Categories of Personal Data Transferred  

You may submit Personal Data to the Subscription Services, the extent of which is determined and controlled by you in your sole discretion, and which may include but is not limited to the following categories of Personal Data, unless otherwise specified in an Order: 

• email addresses 
• mobile number 
• landline number 
• last name, first name 
• postal address 
• date of birth 
• information showing the opening of received emails; clicks of links within the received emails; IP addresses 
• financial information 
• online behaviour 
• marital status and dependents

Sensitive Data or Special Categories of Data transferred and applied restrictions or safeguards

The parties do not anticipate the transfer of sensitive data.  

Frequency of the transfer

The parties do not anticipate the transfer of data to be continuous. 

Nature of the Processing 

Personal Data will be Processed as needed for the Purposes in accordance with the Agreement (including this DPA).  

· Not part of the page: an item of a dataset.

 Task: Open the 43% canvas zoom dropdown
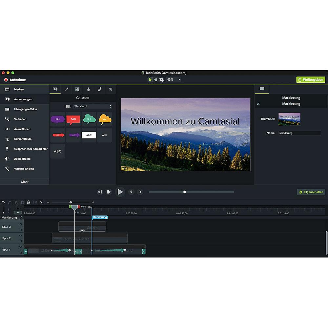tap(174, 80)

Purpose of the transfer and further processing 

We will Process Personal Data as necessary to provide the Services pursuant to the Agreement, as further specified in the Order Form, and as further instructed by you in your use of the Services. Such Services may include: 

• Providing, maintaining and supporting the infrastructure of the Teradata data analytics cloud services environment, including support in operations and administration, system performance support and monitoring, system administration, security measures and user security administration and disaster recovery and business continuity services 
• Providing of customer services including support and maintenance of customers’ cloud and on-premise software systems and providing a customer help desk  
• Providing of professional services for the Teradata data analytics customers including consulting, development, implementation, and like tasks

Period for which Personal Data will be retained 

Subject to the 'Deletion or Return of Personal Data' section of this DPA, we will Process Personal Data for the duration of the Agreement, unless otherwise agreed in writing.